Sara Paretsky finds that she reads very little crime fiction herself these days, and quotes a fellow crime writer for an explanation. “Peter Dickinson recently said that it is really hard to keep a focus on what you are doing when you read what everyone else is doing in the same field. In a funny way I am less knowledgeable about my contemporaries than at the time when I was starting. However, I do always read Peter Dickinson, he is just such an extraordinary writer. Liza Cody is as well, I always read Liza Cody. She always has something amazing to say.”
Currently the author is reading Pat Barker’s Ghost Road because she felt Regeneration was one of the most brilliant novels she has read. Somewhat disappointed by Ghost Road she prefers I Am My Own Women by Charlotte Von Mahlsdorf. ‘He or she—I’m not sure what to say—is a transvestite who grew up in Hitler Germany and actually killed his Nazi father when trying to rescue his mother from being murdered.’ She describes the book as a weird, chatty autobiography and, laughing at what must be an understatement says ‘It’s a pretty interesting take on Germany.’

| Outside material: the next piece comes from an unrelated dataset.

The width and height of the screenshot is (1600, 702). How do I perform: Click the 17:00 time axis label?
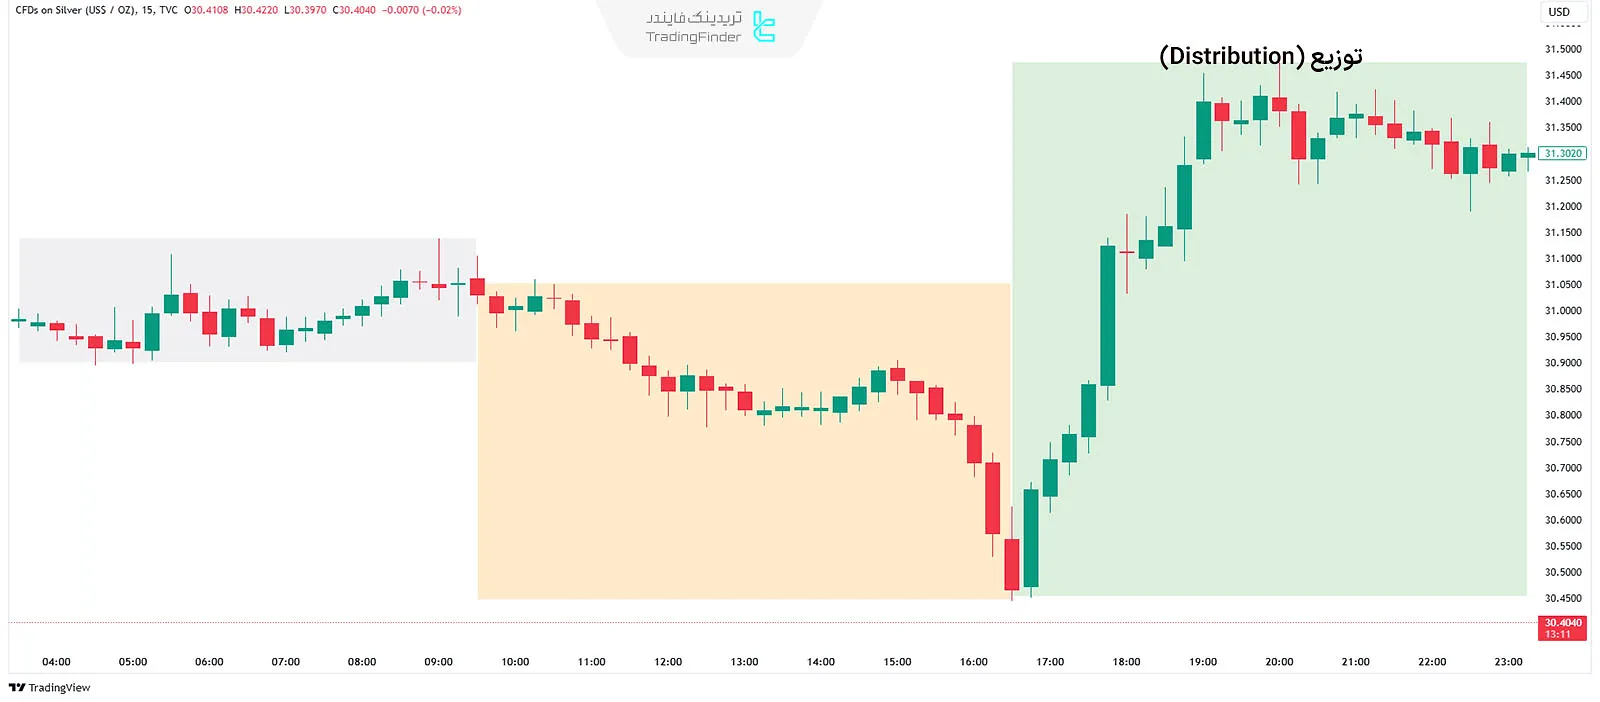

After Tunnel Vision—the latest Warshawski novel, and the collected stories in Windy City Blues (V.I. for Short in the UK), Sara Paretsky has left behind her sleuth to concentrate on a new protagonist for her first non-crime fiction novel. She feels that her most recent plots have become too convoluted and unyielding in structure. The new book, Ghost Country, will centre on an alcoholic opera singer whose career is on the skids. On one occasion, during her performance as Desdemona in Othello, she passed out in a drunken stupor. ‘That was sort of the last straw, even her protectors in the opera world couldn’t salvage her career after that. Her birthname is Janice Louise Minsky, but she has changed it to Louisa Montcrise. She lives with her brother Saul Minsky, a scrap-iron dealer, who is just totally fed up with her. Finally, when she gets drunk again, he says she can’t come back to his house and she ends up on the streets.’
On completion of this novel Paretsky hopes to return to her PI with a fresh voice, and she already has a story in mind. Since Warshawski ages in real time, it will be interesting to see how she develops. Sara certainly intends to continue to write about Vic. ‘I don’t know how long it will be given to me to live, let alone to write, but I hope that if I am still alive at seventy-five, I will be exploring what V.I. is doing in her late sixties.’